Pork and mamaliga with grated branza, Purcari Winery
We drank a half bottle of Rară Neagră, another Molodvan speciality. Less purple than the earlier Cabernet based Rosu, the nose is thinner with less fruit. It starts with plenty of flavour, a touch of sweet dried fruits and vanilla, but lacks tannin and falls away so quickly I could not detect the promised ‘fine oak aftertaste’. Purcari sell it for 180 lei (£8.20), Romanian-wine.com sell it in the UK for £13.75 (whole bottle prices).

There was no desert – we were stuffed anyway – but we had been royally entertained and thoroughly enjoyed the best of Moldovan wine (we had started right at the top) and typical Moldovan food, and now it was time to leave.

As we left a young waitress scurried after us bearing another half bottle of Rară Neagră. Unfortunately, her English matched our Romanian and it was unclear whether she wanted us to pay for the bottle we had drunk (we had assumed it was ‘complimentary’) or give us this one as a gift. She ran off to find someone with better linguistic skills. It was a ‘gift’ (though we undoubtedly paid for everything we ate and drank at some point) and gratefully received. We cracked it the next day before going out to dinner.

Rara Neagra de Purcari in our hotel room, Chisinau
Purcari Village

Leaving the winery we headed into Purcari village, pausing to admire a family of storks in their nest.

Family of Storks, Purcari
We have a west European preconception of a village, a string of cottages, a cluster of shops, a church and pub/café/restaurant, but the 2,500 people of Purcari live in well-separated houses set back from the straight village roads, most with a patch of land and if there are any businesses we did not see them. They do, though, have a war memorial.

Purcari War Memorial
Second World War memorials are abundant throughout Russia and the former Soviet Union.
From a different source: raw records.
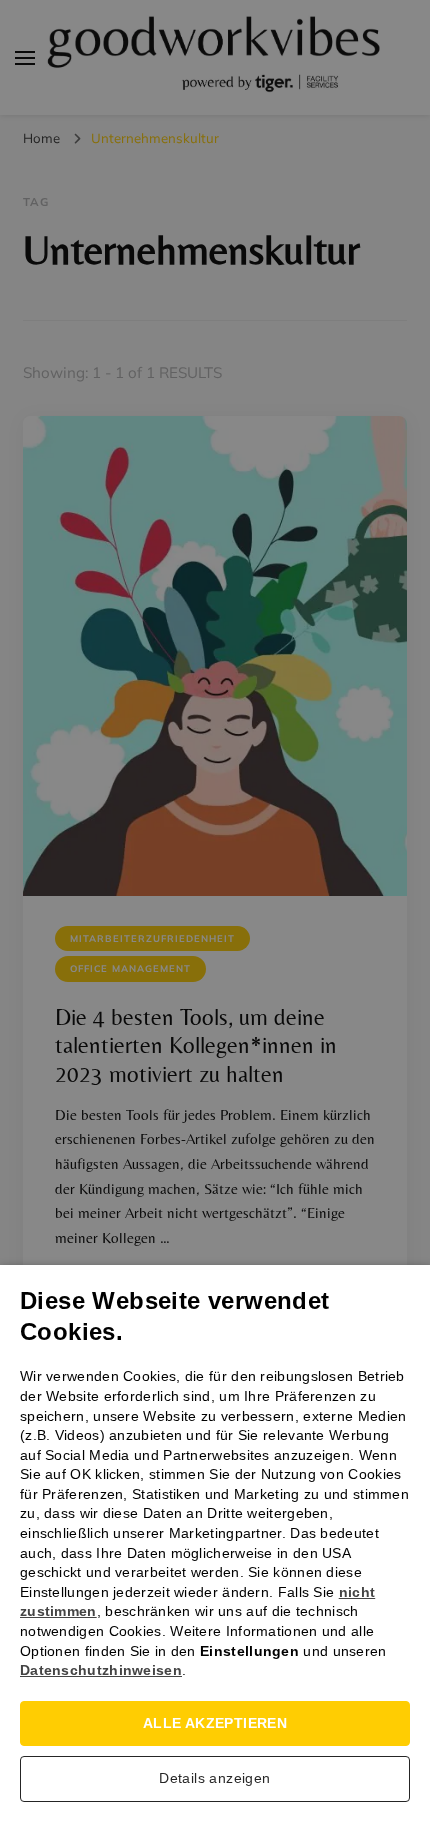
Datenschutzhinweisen (101, 1670)
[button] (215, 1784)
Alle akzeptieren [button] (215, 1723)
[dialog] (215, 916)
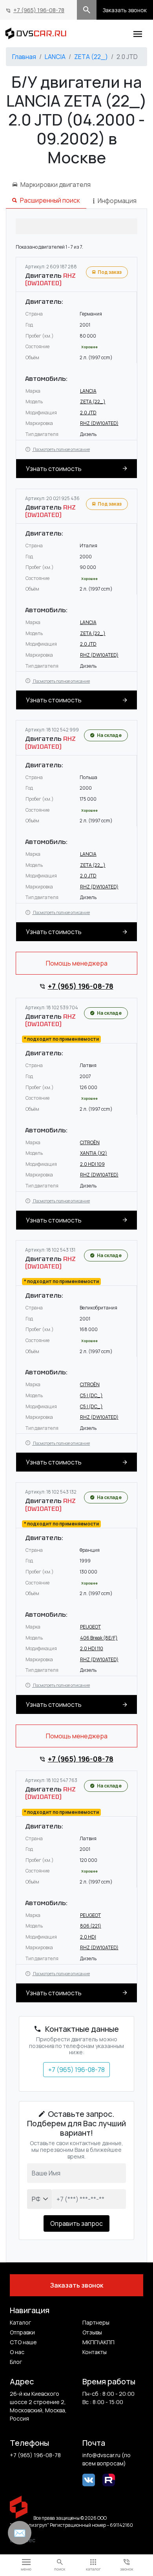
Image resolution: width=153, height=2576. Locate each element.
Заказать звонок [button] (125, 10)
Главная (24, 56)
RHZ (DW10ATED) (99, 423)
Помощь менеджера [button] (76, 963)
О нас (17, 2352)
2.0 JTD (88, 412)
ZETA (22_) (91, 56)
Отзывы (92, 2332)
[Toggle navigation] (138, 33)
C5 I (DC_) (91, 1395)
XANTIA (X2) (93, 1153)
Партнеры (95, 2322)
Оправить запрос (76, 2223)
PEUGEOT (90, 1626)
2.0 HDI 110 (91, 1648)
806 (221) (90, 1925)
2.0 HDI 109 (92, 1164)
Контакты (94, 2352)
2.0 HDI (88, 1936)
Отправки (22, 2332)
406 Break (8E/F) (99, 1637)
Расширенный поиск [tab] (50, 200)
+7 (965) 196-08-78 (38, 10)
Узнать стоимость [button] (54, 468)
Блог (16, 2361)
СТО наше (23, 2342)
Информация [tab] (117, 200)
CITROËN (90, 1142)
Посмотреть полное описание (61, 449)
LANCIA (55, 56)
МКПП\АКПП (98, 2342)
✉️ (19, 2533)
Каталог (20, 2322)
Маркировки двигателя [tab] (55, 184)
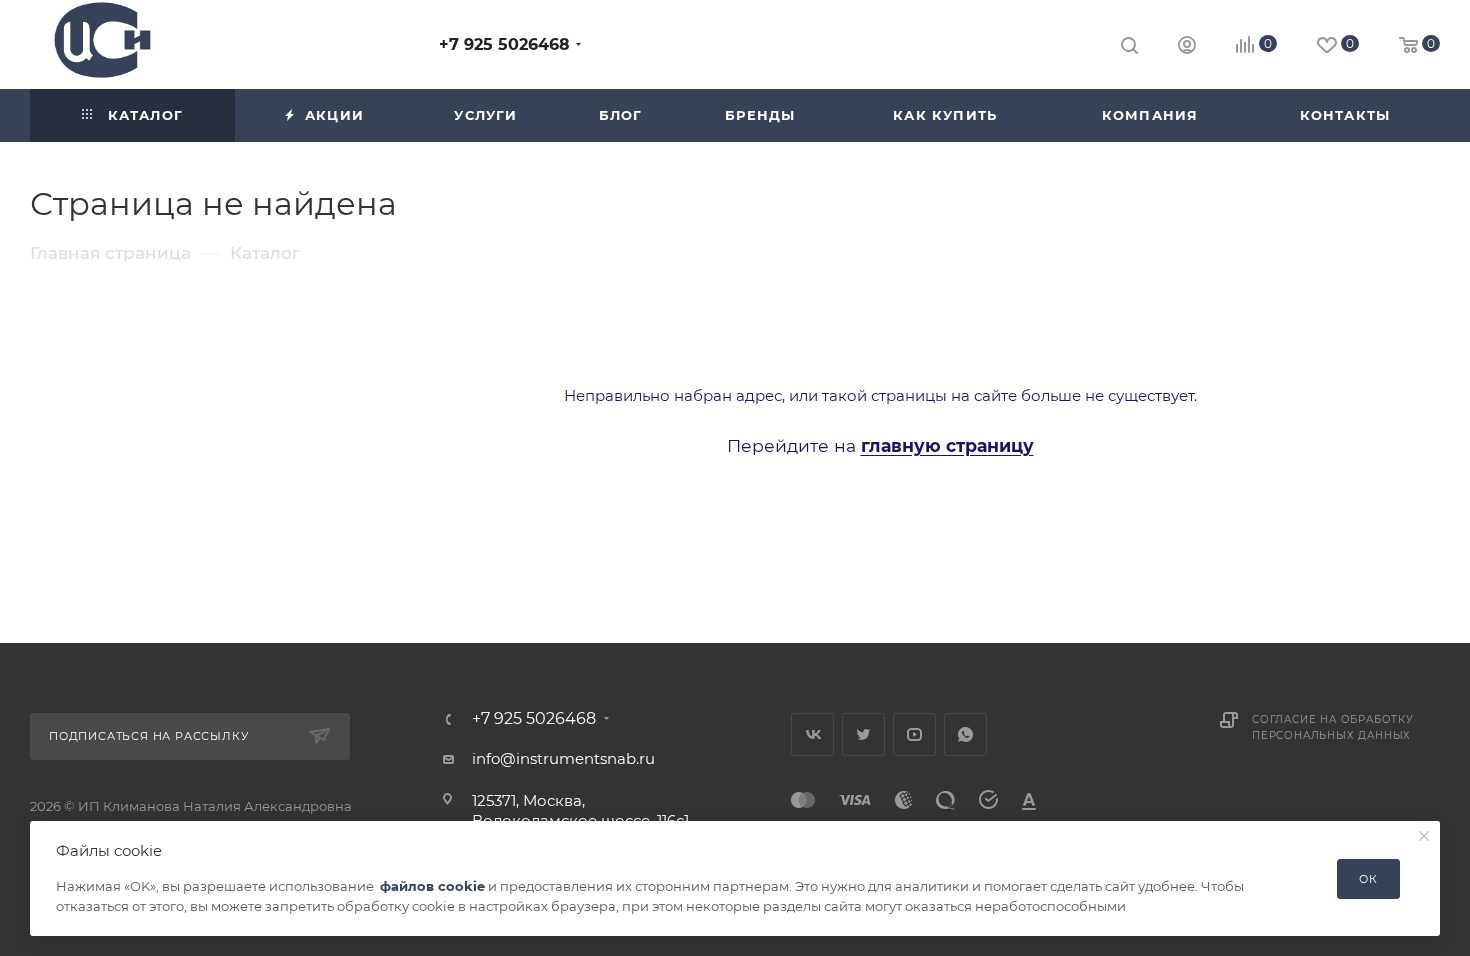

They lost 8 million soldiers and 15 million civilians in the conflict, so it is hardly surprising.


Puracari War Memorial
Purcari to Chişinău

With no time to stop on the outward journey, our return to Chişinău was punctuated by photo stops. The first was at the bus stop on the main road past Ştefan Vodă. The Soviet Union chose strange things to decorate, some of Moscow’s metro stations resemble temples, there is a huge semi-circular mural on a specially erected wall on the Jvari Pass through the Caucasus in Georgia which is far less beautiful than the mountains it obscures, and here there are bus stops. Like the Georgian mural, this painting has seen better days.


Stefan Voda bus stop
The main themes on the bus stop are storks and sunflowers. I have already shown you the storks, so here are the sunflowers.


Sunflowers near Stefan Voda
Anyone who wanders through the British countryside must occasionally encounter a farm where one paddock, usually tucked behind a dilapidated barn, has become a graveyard for unwanted farm machinery, a broken-down quad bike, an old Ferguson tractor and the skeleton of a horse drawn harvester last used by great-grandpa in the 1930s. In Moldova they turn these things into memorials. I have no idea what this antique tractor is doing on a plinth, but there it is.


Antique tractor on a plinth, somewhere near Causeni
Near Căuşeni we had a look at an abandoned collective farm…


Abandoned collective farm, near Causeni
…and at Grigorievca a few kilometres north of Căuşeni we stopped at the church and cemetery. A large padlocked iron gate prevented us getting any closer, but the painting of St George killing a dragon over the doorway suggest who it might be dedicated to. From extensive googling I can tell you that Grigorievca has 1,200 residents, Ukrainians are the largest ethnic group and that the yellow paint job is fairly recent. That apart…..


Grigorievca Church

Evening in Chişinău

We reached Chişinău in the early evening. Later, deciding that we did not need a meal but a snack might be nice we repaired to one of the pubs across the pedestrianised road from our hotel where we shared what the menu described as ‘fried anchovies’ but I would call ‘whitebait’.


Fried anchovies in Chisinau
I had been an excellent day and I shall finish by noting that while Purcari is justly famous for its wine, Chişinău is proud of its brewery.